= Humphrey Bourchier, 1st Baron Cromwell =

English nobleman (d. 1471)

Humphrey Bourchier, 1st Baron Cromwell (died 14 April 1471) was an English nobleman who took part in the Wars of the Roses.

Bourchier was the third son of Henry Bourchier, 1st Earl of Essex and his wife Isabel of Cambridge, Countess of Essex. He married Joan Stanhope, the younger daughter of Sir Richard Stanhope and coheiress of Ralph Cromwell, 3rd Baron Cromwell, who died at the beginning of 1456. (The other coheiress, Joan's elder sister, Maud, had married Sir Thomas Neville.) On 2 March 1456, Bourchier was appointed Constable of Nottingham Castle and Warden of Sherwood Forest, offices previously held by Cromwell; he and Neville also received a joint appointment to Cromwell's office of Chamberlain of the Exchequer. They were removed from the chamberlaincy in 1459 in favor of the Lancastrian Sir Richard Tunstall.
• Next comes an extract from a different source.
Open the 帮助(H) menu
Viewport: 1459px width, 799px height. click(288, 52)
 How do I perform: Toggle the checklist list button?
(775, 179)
Neville was killed at the Battle of Wakefield in 1460; when Edward IV ascended the throne in 1461, Bourchier was again appointed to the chamberlaincy. He was also summoned to Parliament as Baron Cromwell, or Bourchier de Cromwell. The doctrine of abeyance for peerages was not rigidly developed at the time; it is unclear whether Bourchier was summoned jure uxoris by settling his uncle-in-law's barony of Cromwell on Joan alone, or as a new creation in his own right, the latter being more probable. Cromwell deputized his duties at the Exchequer to John Leynton in 1465.

Cromwell was killed fighting for Edward at the Battle of Barnet on 14 April 1471 and was buried at Westminster Abbey. His one son by Joan, Ralph, predeceased him and his barony became extinct. His widow married Sir Robert Radcliffe in 1472 and died in 1490, also without children.